In total, 73% of the patients in our study were hypertensive. This figure was expected, since hypertension is the most important risk factor for suffering ICH.17 The PROGRESS study18 showed that a strict control of blood pressure (BP) reduced the risk of suffering a first intracerebral haemorrhagic event by up to 50% and also seemed to decrease the risk of ICH recurrence. Therefore, although we were not able to assess this finding with the data obtained in our study, it would be logical to think that in those patients with deep ICH of hypertensive aetiology, the restart of anticoagulant treatment19 would be safer when accompanied by a good control of BP. Another risk factor strongly associated with the recurrence of ICH is a lobar location of the first haemorrhagic event,20 as it is related with the presence of cerebral amyloid angiopathy. Therefore, the resumption of VKA treatment in these patients should be carefully assessed.17 In our study, we found no differences between restarting treatment or changing it, when analysed according to ICH location.

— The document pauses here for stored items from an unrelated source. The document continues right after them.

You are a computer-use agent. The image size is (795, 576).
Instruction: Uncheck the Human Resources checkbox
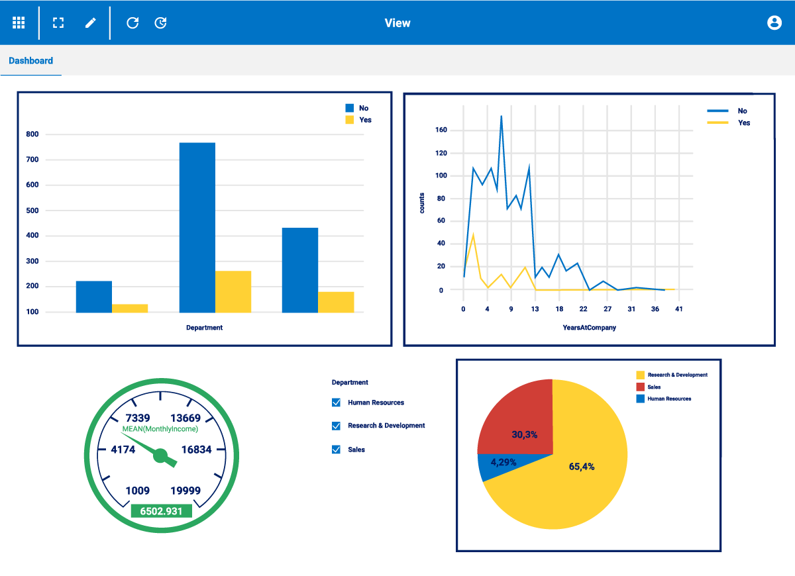click(336, 403)
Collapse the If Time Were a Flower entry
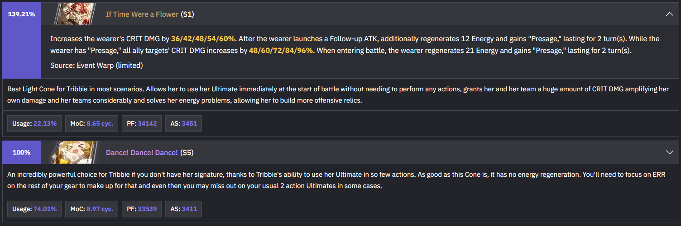Image resolution: width=681 pixels, height=226 pixels. (670, 14)
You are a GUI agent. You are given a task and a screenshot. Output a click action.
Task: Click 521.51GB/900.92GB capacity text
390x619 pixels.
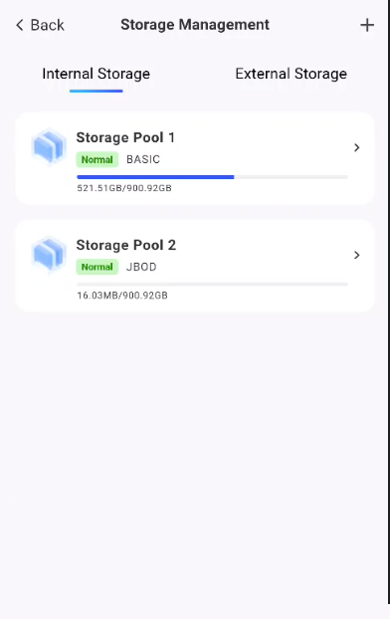[x=124, y=188]
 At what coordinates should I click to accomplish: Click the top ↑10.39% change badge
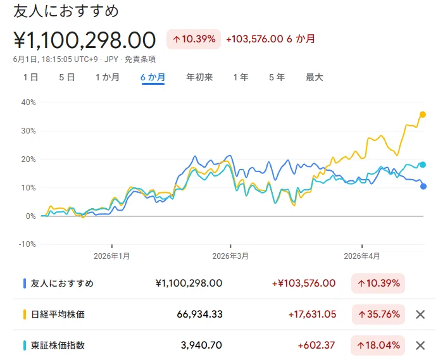click(194, 39)
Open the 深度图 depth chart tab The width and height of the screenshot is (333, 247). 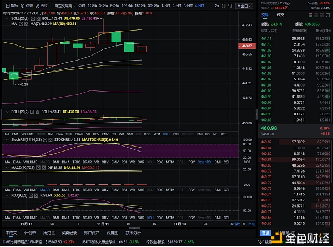(x=112, y=233)
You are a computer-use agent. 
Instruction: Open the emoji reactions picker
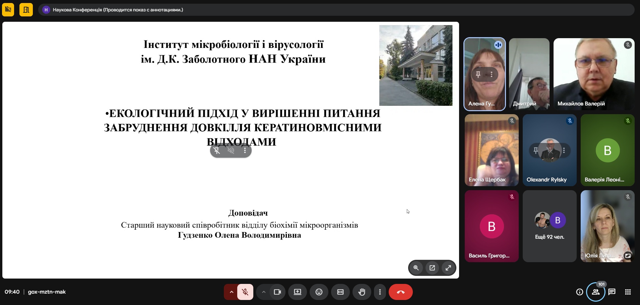[319, 292]
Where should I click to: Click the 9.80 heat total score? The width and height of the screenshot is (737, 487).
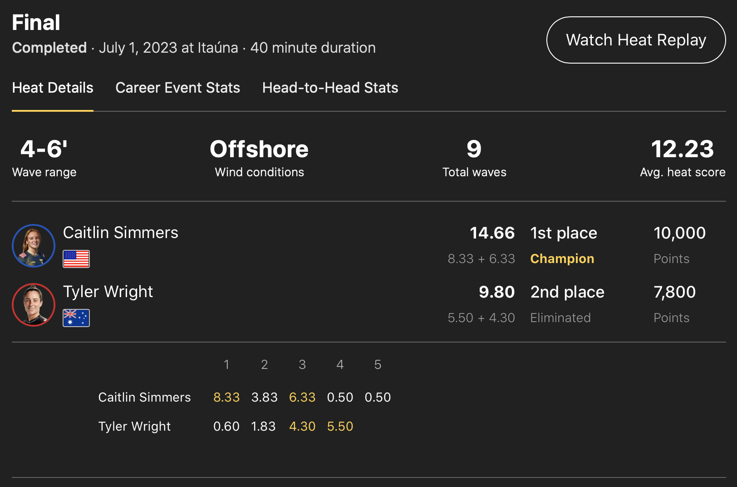click(496, 292)
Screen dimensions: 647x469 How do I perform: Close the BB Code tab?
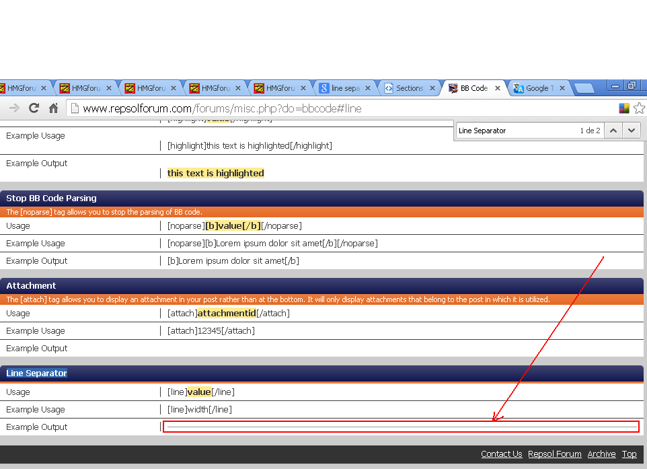[x=498, y=88]
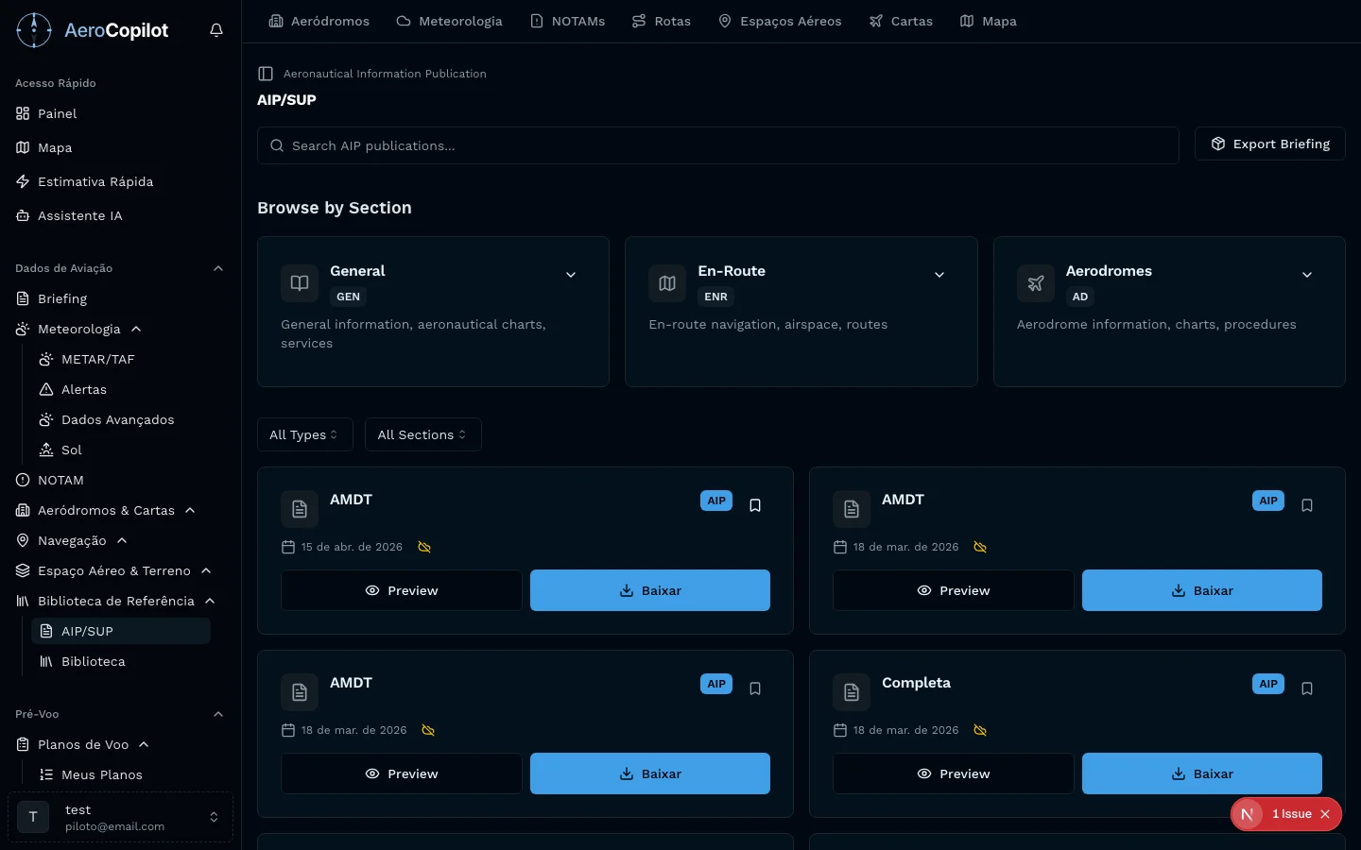Screen dimensions: 1361x850
Task: Bookmark the Completa publication
Action: [1307, 689]
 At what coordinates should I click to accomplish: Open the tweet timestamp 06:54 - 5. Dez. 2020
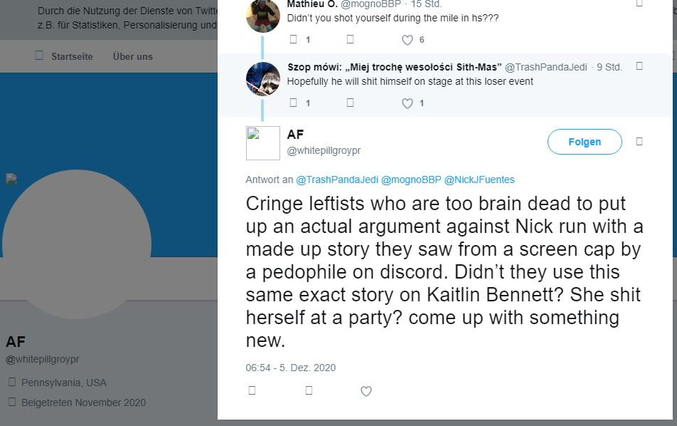tap(291, 368)
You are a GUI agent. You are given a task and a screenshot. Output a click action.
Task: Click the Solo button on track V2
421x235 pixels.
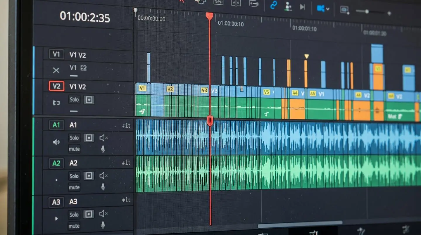74,100
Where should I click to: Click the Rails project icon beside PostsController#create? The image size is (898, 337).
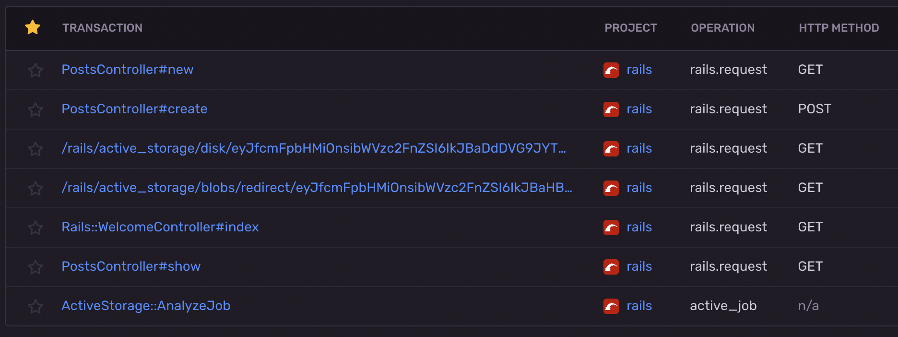[x=611, y=109]
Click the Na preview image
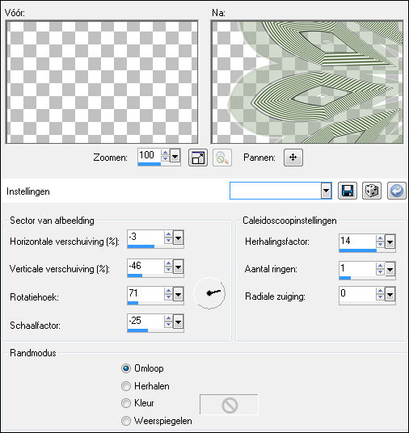The height and width of the screenshot is (433, 409). click(x=307, y=82)
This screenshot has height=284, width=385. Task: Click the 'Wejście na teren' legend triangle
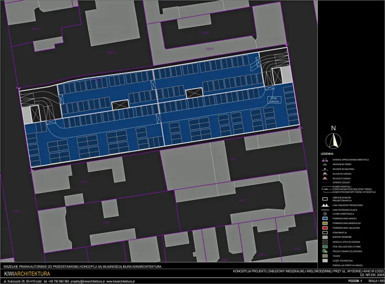point(325,164)

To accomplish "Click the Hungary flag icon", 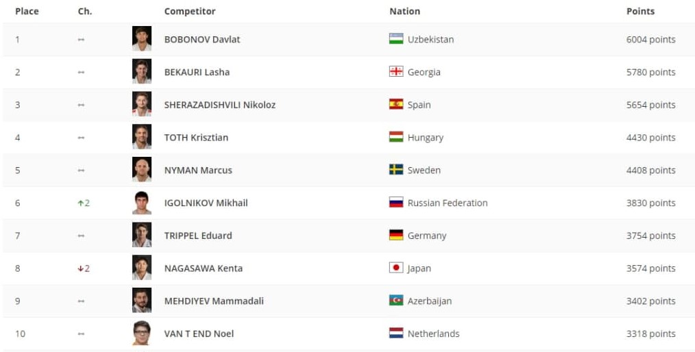I will [x=396, y=137].
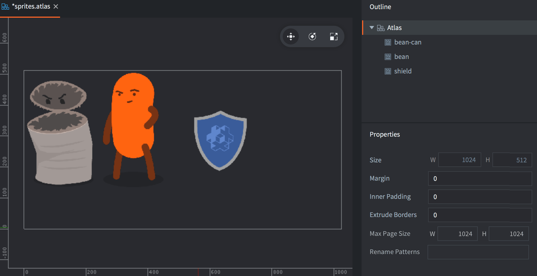
Task: Select the bean-can item in Outline
Action: click(408, 42)
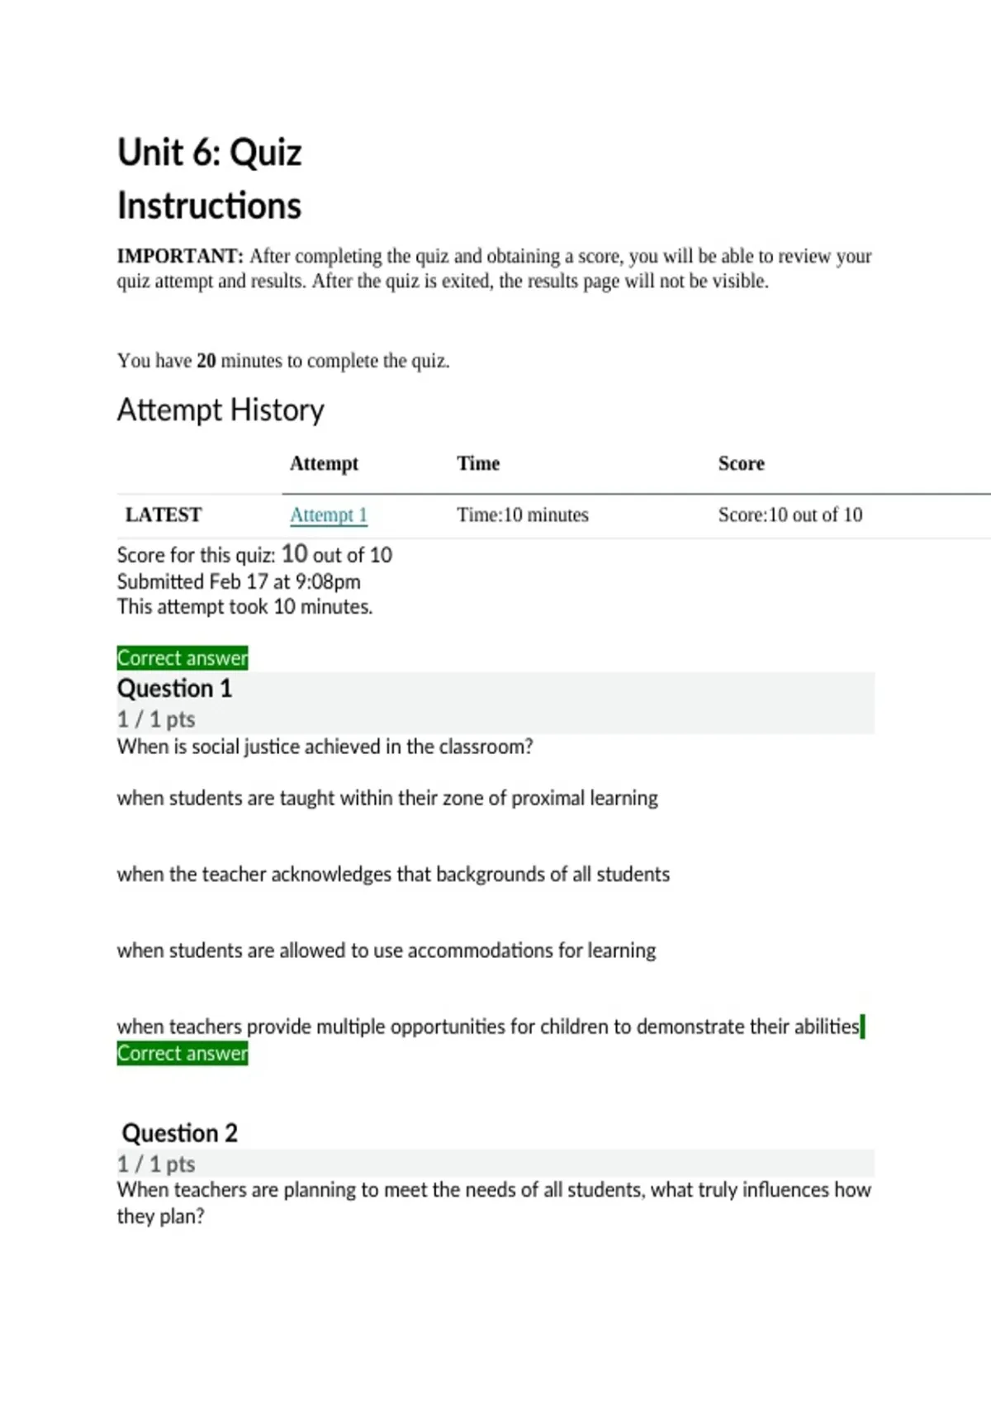
Task: Click the Unit 6: Quiz title
Action: tap(210, 153)
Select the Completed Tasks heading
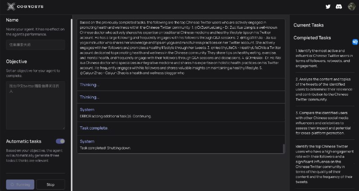Image resolution: width=359 pixels, height=191 pixels. (312, 38)
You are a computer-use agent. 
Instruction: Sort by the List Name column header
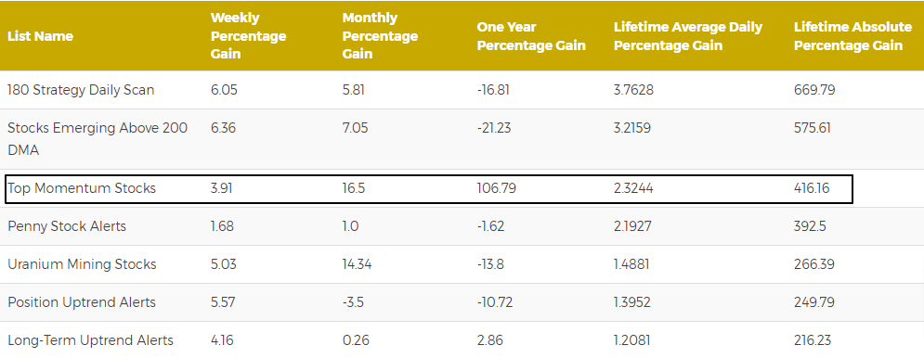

In addition to arterial hypertension, ICH location and INR, other risk factors have been reported. These include age, presence of a microangiopathic burden – measured by the presence of leukoaraiosis or microbleeding in a cerebral MRI scan – or carrying the 2¿ or 4¿ alleles of apolipoprotein E.20 All these factors, many of them still being studied, will allow us to individualise future decisions on the start, reinstatement and withdrawal of anticoagulant therapy.

Our study has some important limitations. The first is the small number of patients evaluated, which made it more difficult to achieve statistical significance. This small sample number was due to the significant loss of patients during follow-up, both due to the considerable initial mortality of the disease and to the lack of subsequent hospital controls, since this is a retrospective study. Another important limitation was that the decision about antithrombotic treatment was not protocolised. Such a decision could have been influenced by the clinical status of each patient (in addition to the above mentioned factors). All these circumstances could lead to a selection bias which would be difficult to correct in a retrospective study, all the more so because the scores obtained in the Rankin scale and NIHSS scale were not recorded at discharge.

Despite this pathology being associated with significant morbidity and mortality and being the complication of anticoagulant therapy which generates most mortality and disability,21 studies conducted to date on the safety and benefit of restarting VKA treatment after an ICH are contradictory. These studies focus mainly on short-term safety or safety in the acute phase after an ICH.7–12 In order to resolve this dilemma, some authors have attempted to conduct a therapeutic approach using a decision-analysis model, indicating the restart of anticoagulation treatment or not depending on the location of the intracerebral haemorrhage, cardiovascular risk factors, and the indication of anticoagulant treatment.19 However, these recommendations should be taken with caution, as they are not based on clinical trials. In our study, we found a smaller number of cerebral embolic events, but also a trend towards increased risk of ICH recurrence and increased mortality, in those patients who restarted VKA treatment, contrary to what has been published in the literature to date.14 The data presented here are likely to be modified in the near future thanks to the advent of new oral thrombin inhibitors, which present a similar efficacy but a better safety profile than VKA treatment.22 For the time being, this therapeutic decision must be conducted in an individualised manner, taking into account the characteristics and clinical context of each patient and assessing the risk-benefit of administering or withdrawing treatment. Excluding users of prosthetic heart valves, patients with haemodynamically significant valvular diseases and those with severe renal disease, for whom there is probably no other treatment option, it is vitally important to conduct clinical trials that clarify the most appropriate therapeutic approach to be followed in patients with ICH associated with anticoagulant therapy, in order to base decisions on solid arguments.

The authors have no conflicts of interest to declare.